◆ **What you are asked to do**
Turn the material into a JSON list of strings, one per line and skipping blank lines. Begin at the line that has "Where should I click to: Open" and go on through the last line of the material, leaving out the pictures.

################

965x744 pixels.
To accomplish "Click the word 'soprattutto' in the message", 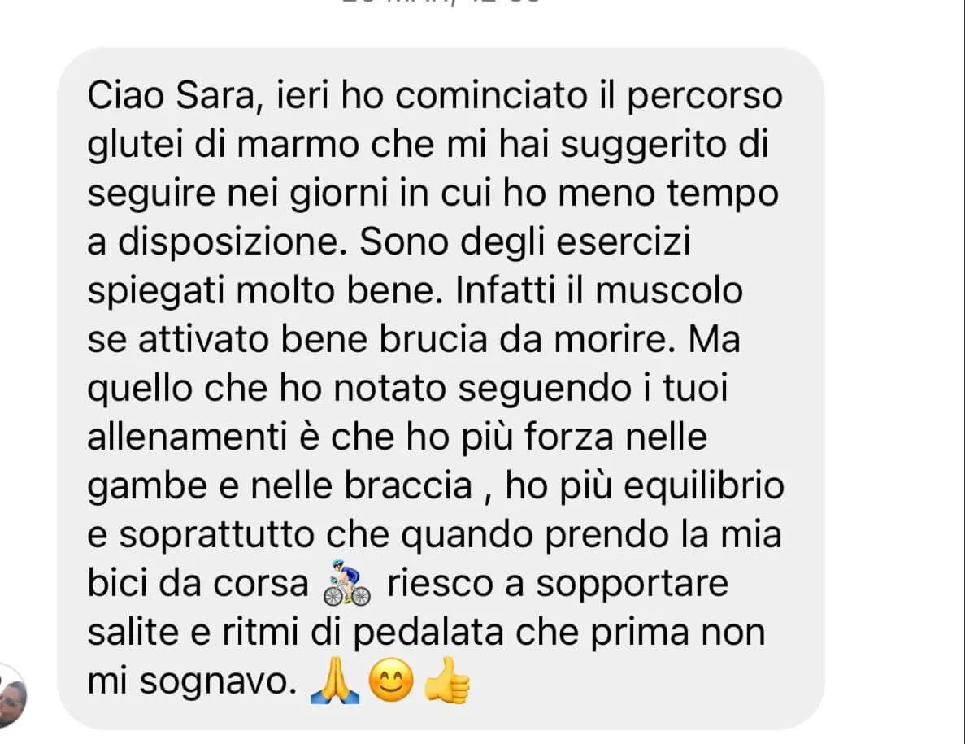I will [x=216, y=535].
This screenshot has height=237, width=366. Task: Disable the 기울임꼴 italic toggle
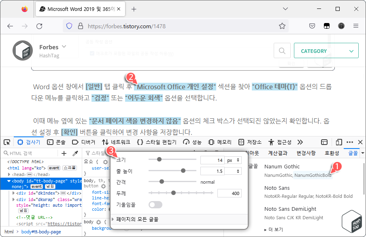[x=155, y=205]
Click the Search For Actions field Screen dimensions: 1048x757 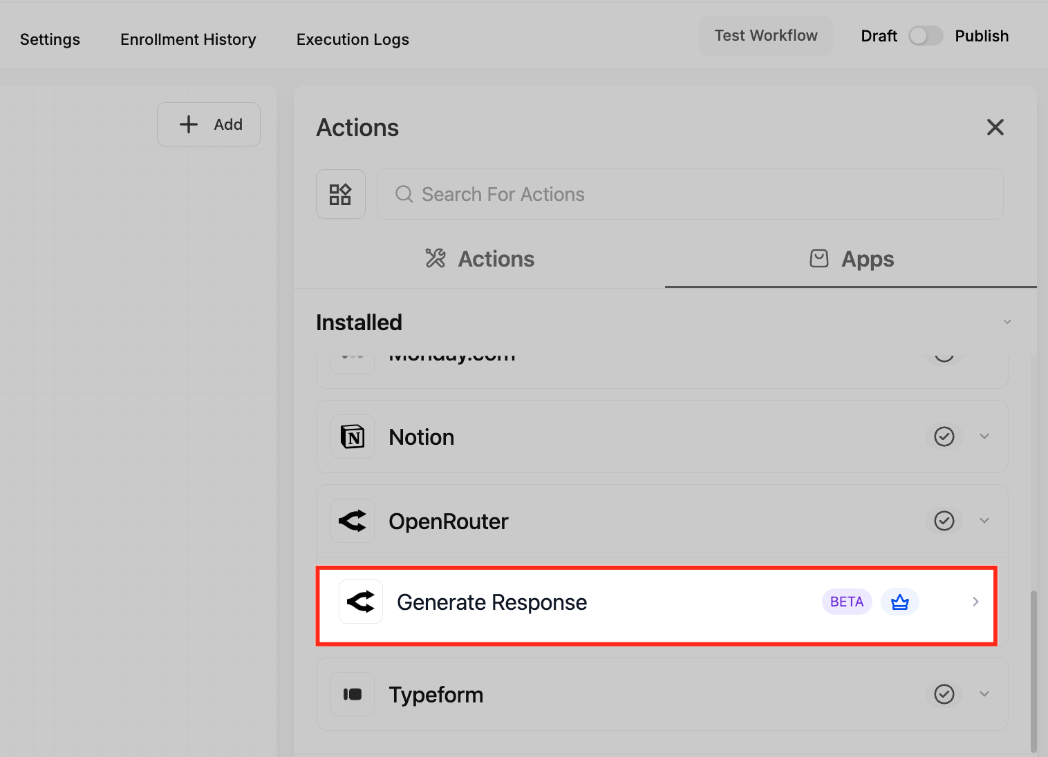690,194
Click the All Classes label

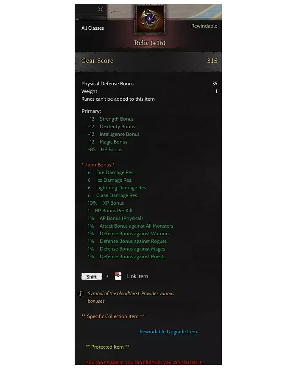tap(92, 28)
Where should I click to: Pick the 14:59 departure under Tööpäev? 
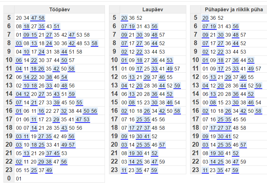point(72,94)
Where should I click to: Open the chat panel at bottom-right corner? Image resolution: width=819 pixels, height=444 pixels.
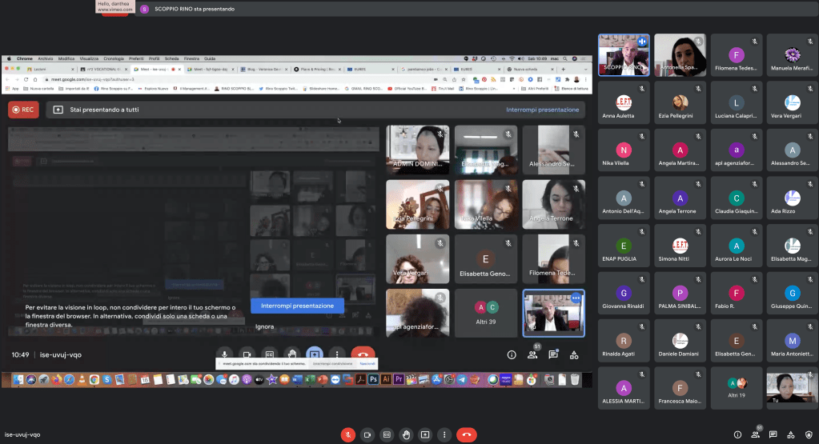point(773,434)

################

◆ **Solution for this exercise**
[
  "Where should I click to: Open the chat panel at bottom-right corner? Image resolution: width=819 pixels, height=444 pixels.",
  "point(773,434)"
]